-- Required work --
Which lines in the items below contain the word "width"? Pull out each of those lines.

-- The data --
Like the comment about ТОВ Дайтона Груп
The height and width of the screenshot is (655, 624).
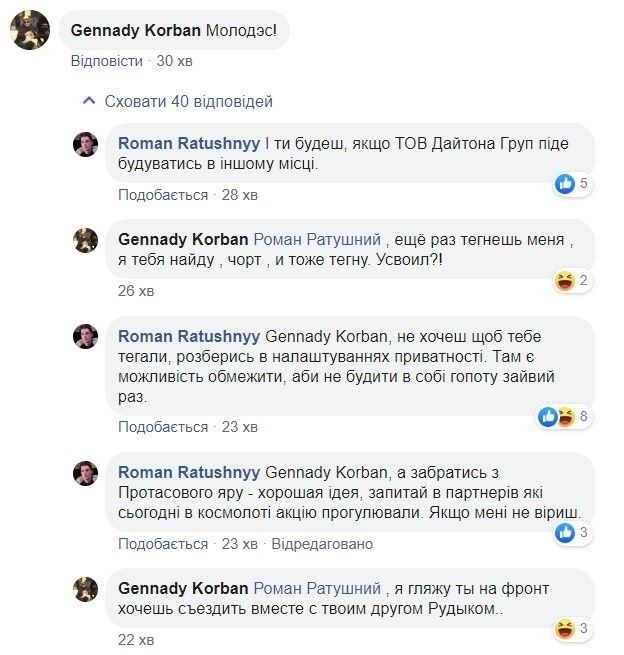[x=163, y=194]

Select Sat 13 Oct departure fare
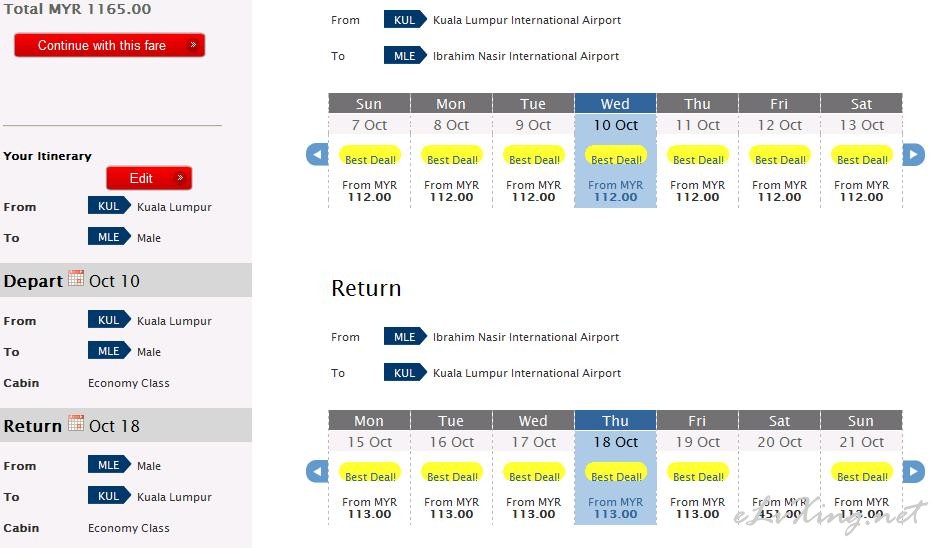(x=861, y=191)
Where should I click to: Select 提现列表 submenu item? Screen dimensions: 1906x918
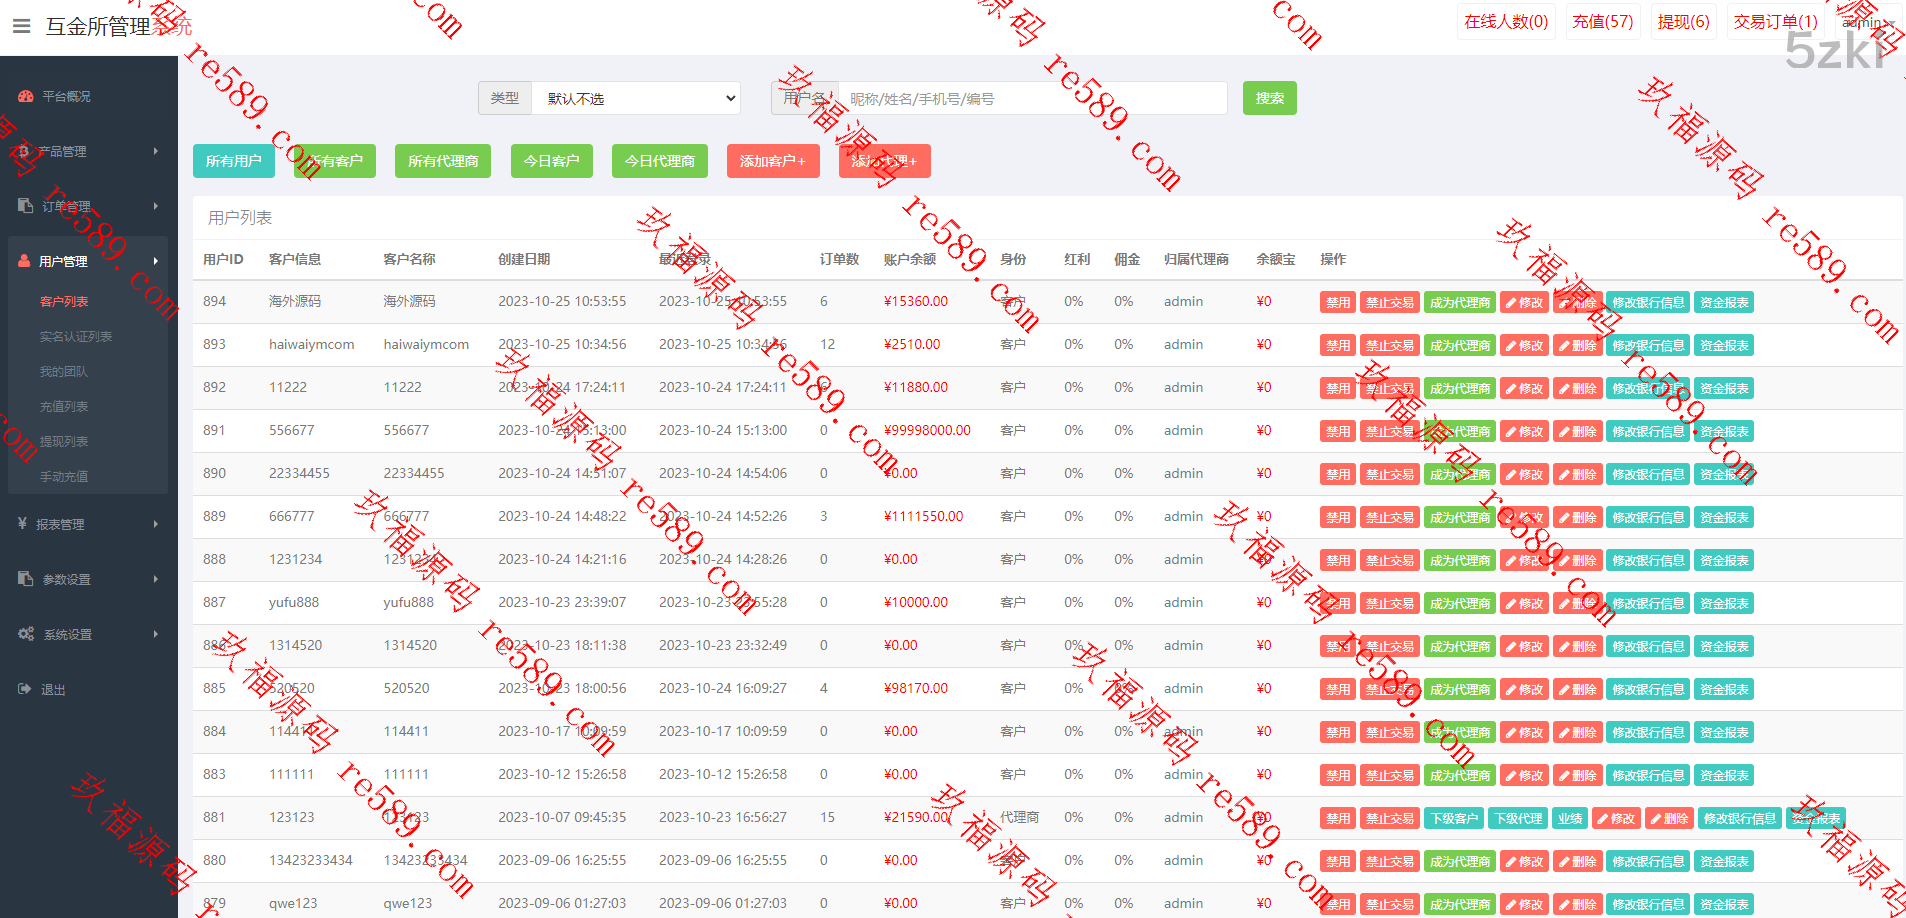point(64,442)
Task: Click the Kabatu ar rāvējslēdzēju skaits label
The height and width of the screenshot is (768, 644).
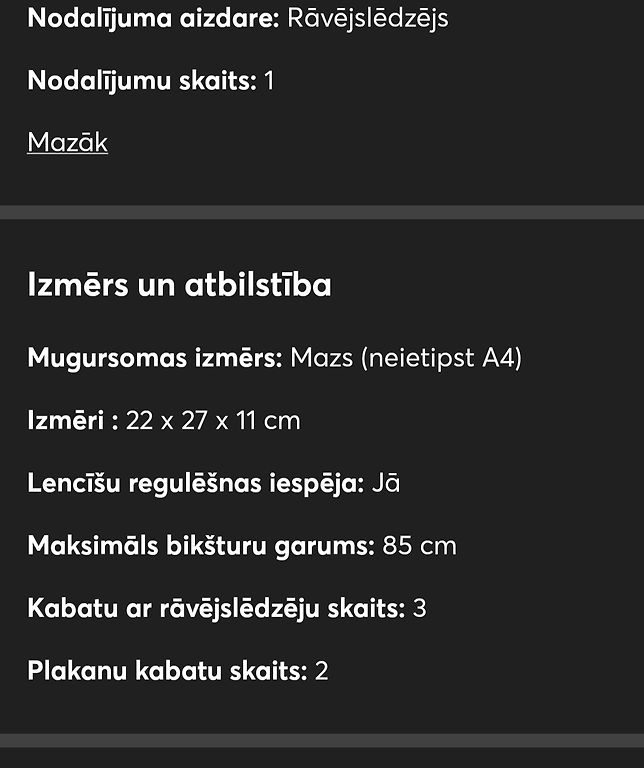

-- Reply --
The height and width of the screenshot is (655, 624).
The height and width of the screenshot is (768, 644).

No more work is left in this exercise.